For older patients at high cardiovascular risk, is a strategy of rate control or rhythm control preferred for recent-onset atrial fibrillation (AF)?
In high-risk older patients with recent-onset AF, a strategy of rhythm control results in fewer cardiovascular deaths (number needed to treat [NNT] = 333 per year) and fewer strokes (NNT = 333 per year). However, there are more adverse events and complications and a small decrease in health-related quality of life. This is a decision that should be individualized, and these findings should not be extrapolated to younger and lower-risk populations without further evidence. (Level of Evidence = 1b)
Previous studies that compared rate control and rhythm control had mixed results. In this study, 2,789 older adults with an onset of AF within the past year were recruited. Participants had to be older than 75 years, have had a recent transient ischemic attack (TIA) or stroke, or have at least two of the following: older than 65 years, female sex, heart failure or left ventricular hypertrophy, hypertension, diabetes mellitus, chronic kidney disease, or severe coronary disease. At baseline, the mean age of participants was 70 years, 46% were women, 12% had a previous TIA or stroke, 12% had chronic kidney disease, 28% had heart failure, 88% had hypertension, and 44% had valvular heart disease. The groups were balanced at baseline, and analysis was by modified intention to treat of all patients who had at least one follow-up assessment. This was a very high-risk group of patients. The patients were randomized to receive rhythm control using medications or ablation, or rate control to manage symptoms. In the rhythm control group, recurrent AF triggered additional attempts to cardiovert the patient. In the rhythm control group after two years, 19.4% had undergone ablation, 21% were taking flecainide, 17.7% were taking amiodarone or dronedarone (Multaq), and 35% were taking no antiarrhythmic drug. In the rate control group after two years, only 7% had undergone ablation and 5.7% were taking an antiarrhythmic drug. Approximately 90% in both groups were taking anticoagulants after two years. The study was stopped early due to the detection of an efficacy signal after a median follow-up of 5.1 years.

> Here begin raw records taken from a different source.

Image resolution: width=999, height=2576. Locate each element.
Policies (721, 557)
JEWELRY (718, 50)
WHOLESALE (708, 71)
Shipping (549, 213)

The primary outcome was a composite of two important things (stroke and cardiovascular death) and two less important things (hospitalization for heart failure and hospitalization for acute coronary syndrome). This composite was less likely in the rhythm control group (3.9 vs. 5.0 per 100 person-years; NNT = 90 over five years to prevent one event). The likelihoods of cardiovascular death (1.0 vs. 1.3 per 100 person-years; NNT = 67 over five years) and stroke (0.6% vs. 0.9% per 100 person-years; NNT = 67 over five years) were significantly lower in the rhythm control group, but the magnitude of those benefits was relatively small. Hospitalizations for heart failure and acute coronary syndrome were numerically less likely in the rate control group, but this difference was not statistically significant. The 12-item short-form health survey mental score was significantly lower in the rhythm control group (−1.2 points; 95% CI, −2.04 to −0.37), and patients in that group were significantly more likely to be in sinus rhythm (82.1% vs. 60.5%; P < .05; NNT = 5). Patients in the rhythm control group had significantly more serious adverse events attributed to therapy, such as drug-induced bradycardia, toxicity caused by the antiarrhythmic drugs, pericardial tamponade, or major bleeding. There was no difference in the likelihood of being symptomatic and no difference in hospital days or in other health scores.
Study design: Randomized controlled trial (single-blinded)
Funding source: Government
Setting: Outpatient (any)
Reference: Kirchhof P, Camm AJ, Goette A, et al. EAST-AFNET 4 Trial InvestigatorsEarly rhythm-control therapy in patients with atrial fibrillation. N Engl J Med. 2020;383(14):1305–1316.
Editor's Note: Dr. Ebell is deputy editor for evidence-based medicine for AFP and cofounder and editor-in-chief of Essential Evidence Plus, published by Wiley-Blackwell.